Les principes de droits applicables à une recommandation conjointe

[37]        Conformément à l’arrêt Anthony-Cook[3] de la Cour suprême du Canada, c’est le critère de l’intérêt public qui doit guider le juge lorsqu’il est saisi d’une recommandation conjointe des parties relativement à la peine à imposer à une personne déclarée coupable d’une infraction criminelle.

[38]        Dans l’affaire Génier[4], le Tribunal des professions confirme que ce critère s’applique en matière disciplinaire lorsqu’une suggestion commune des parties est présentée au sujet de la sanction.

[39]        Suivant le raisonnement exprimé dans l’arrêt Anthony-Cook, un conseil de discipline doit s’abstenir d’écarter une recommandation conjointe à moins que la sanction proposée soit susceptible de déconsidérer l’administration de la justice ou d’être contraire à l’intérêt public.

[40]        Concrètement, cela signifie que le conseil de discipline ne peut adhérer à l’entente des parties si la sanction négociée est susceptible de faire perdre au public raisonnable et renseigné des circonstances de l’affaire sa confiance dans l’institution des tribunaux.

[41]        La Cour suprême du Canada énonce aussi que les juges du procès doivent aborder la recommandation conjointe telle qu’elle leur est présentée et qu’ils peuvent s’informer des circonstances à l’origine de la recommandation conjointe, en particulier tous les avantages obtenus par le ministère public ou toutes les concessions faites par l’accusé.

* Données présentées *
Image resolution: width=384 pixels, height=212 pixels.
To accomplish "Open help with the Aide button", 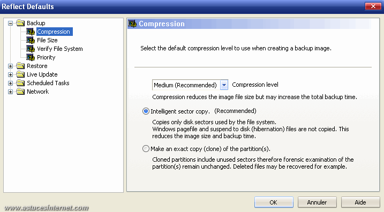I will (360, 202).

==

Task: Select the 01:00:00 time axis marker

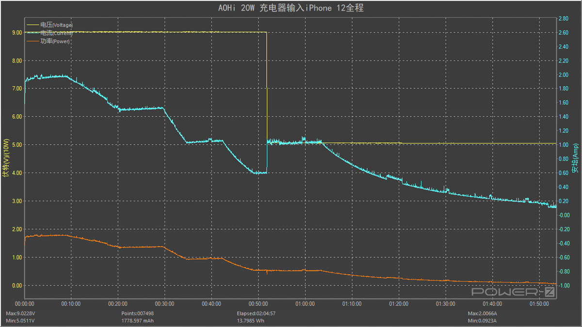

---

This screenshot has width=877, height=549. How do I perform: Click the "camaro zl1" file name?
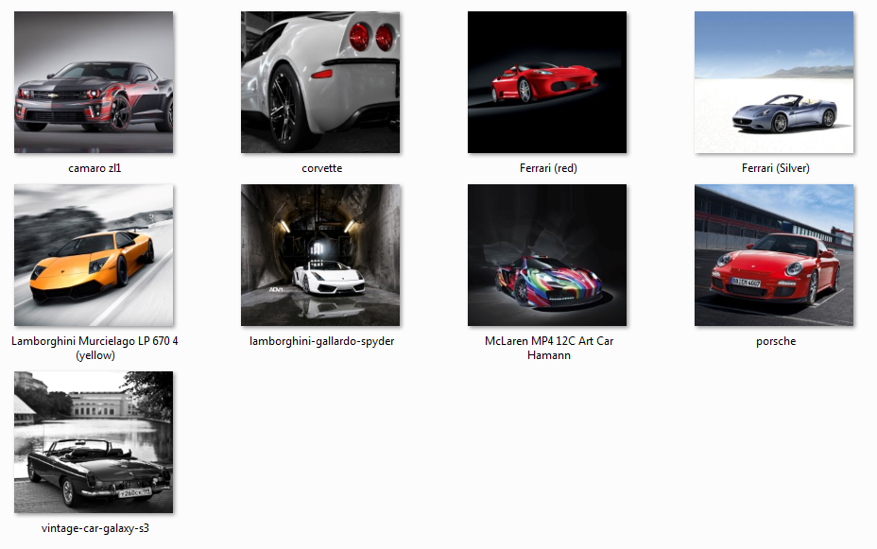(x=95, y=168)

* Travail demandé *
[1] Répondez aux questions suivantes sur le texte d'étude :
(a) Selon l'arrêt Anthony-Cook, quel critère doit guider le juge saisi d'une recommandation conjointe ?
(b) Dans l'affaire Génier, quelle instance confirme que ce critère s'applique en matière disciplinaire ?
(c) D'après le paragraphe [41], de quoi les juges du procès peuvent-ils s'informer ?
[2] Recopiez le passage du texte d'étude allant de « Les principes de » à « à l’intérêt public. », en substituant « peine » à « sanction ».

* Réponses par tâche *
[1]
(a) Le critère de l'intérêt public.
(b) Le Tribunal des professions.
(c) Des circonstances à l'origine de la recommandation conjointe, en particulier tous les avantages obtenus par le ministère public ou toutes les concessions faites par l'accusé.

[2]
Les principes de droits applicables à une recommandation conjointe

[37]        Conformément à l’arrêt Anthony-Cook[3] de la Cour suprême du Canada, c’est le critère de l’intérêt public qui doit guider le juge lorsqu’il est saisi d’une recommandation conjointe des parties relativement à la peine à imposer à une personne déclarée coupable d’une infraction criminelle.

[38]        Dans l’affaire Génier[4], le Tribunal des professions confirme que ce critère s’applique en matière disciplinaire lorsqu’une suggestion commune des parties est présentée au sujet de la peine.

[39]        Suivant le raisonnement exprimé dans l’arrêt Anthony-Cook, un conseil de discipline doit s’abstenir d’écarter une recommandation conjointe à moins que la peine proposée soit susceptible de déconsidérer l’administration de la justice ou d’être contraire à l’intérêt public.